» **Source extract**:
——————

Not feeling particularly brave one day ? No problem, just spot the meanest looking, fittest guy waiting on the platform and stick to his back like a leech when the train arrives.
Do not, under any circumstances, try to climb on to the rooftops. Chuck Norris met his match there and Rajnikant suffered a cold that kept him at home for 2 days.
It’s easier still if you befriend a regular group of travelers who take the same train every morning – this bonhomie makes sure that your new found friends (with benefits?) will find another inch of space for you that could mean the difference between feeling like a superhero every morning and a chance to jiggy-wiggy with the electricity poles whizzing by outside.
Tip No. 4
After you learn to time the jump, make sure you can differentiate your reds from your greens. Many a time has a greenhorn jumped with great enthusiasm into the coach of a halting train and half-exulted in delight till realization dawned that it was a ladies-only compartment.
While some of you noobs (and people from Delhi) might be wondering, “So whats the big deal ?” (or even secretly saying with a Ranjit-like smirk “Really baby ?”), remember – women in ladies compartments could also consist of fisher-women, policewomen and housewives who practice Jeet-Kune-Do (a Sunny Deol inspired martial art) as a hobby. So, show some respect to the women (if you are from Delhi, I know, you should shift back to Delhi) and stay away from the green stripe marks. At least on a local train.

——————

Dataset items
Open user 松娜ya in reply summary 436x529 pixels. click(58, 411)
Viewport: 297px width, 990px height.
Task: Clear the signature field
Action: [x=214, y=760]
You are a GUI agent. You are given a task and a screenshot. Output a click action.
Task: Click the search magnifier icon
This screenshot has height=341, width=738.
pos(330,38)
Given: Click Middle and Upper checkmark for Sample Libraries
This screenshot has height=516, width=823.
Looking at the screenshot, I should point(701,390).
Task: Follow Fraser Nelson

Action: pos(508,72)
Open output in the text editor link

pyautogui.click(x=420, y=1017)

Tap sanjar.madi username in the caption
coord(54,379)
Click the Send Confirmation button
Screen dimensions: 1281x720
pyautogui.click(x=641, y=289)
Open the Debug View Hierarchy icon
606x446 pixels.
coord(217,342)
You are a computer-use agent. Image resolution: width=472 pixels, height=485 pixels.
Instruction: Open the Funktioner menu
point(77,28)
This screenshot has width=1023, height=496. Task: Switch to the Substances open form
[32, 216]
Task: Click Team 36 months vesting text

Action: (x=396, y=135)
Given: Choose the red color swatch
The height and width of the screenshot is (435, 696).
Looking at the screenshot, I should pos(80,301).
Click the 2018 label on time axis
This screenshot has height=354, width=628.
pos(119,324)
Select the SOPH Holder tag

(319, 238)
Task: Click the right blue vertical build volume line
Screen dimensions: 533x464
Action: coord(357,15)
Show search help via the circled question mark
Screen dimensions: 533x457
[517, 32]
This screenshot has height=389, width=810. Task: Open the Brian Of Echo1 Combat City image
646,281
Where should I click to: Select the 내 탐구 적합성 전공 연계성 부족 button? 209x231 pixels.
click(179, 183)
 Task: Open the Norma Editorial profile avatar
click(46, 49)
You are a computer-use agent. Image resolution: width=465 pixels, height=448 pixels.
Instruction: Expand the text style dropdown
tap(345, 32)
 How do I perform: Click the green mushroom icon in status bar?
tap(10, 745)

——————

» **Stated exercise**: Condense the paragraph of the commuter tips beginning "After you learn to time the jump" into no more than two sentences, retaining its main facts. Rely solely on the commuter tips when responding, without drawing on outside knowledge.

» **Reply to the exercise**: Once you can time the jump, you must also be able to tell the reds from the greens. Many newcomers have leapt eagerly into the coach of a halting train, only to realize it was a ladies-only compartment.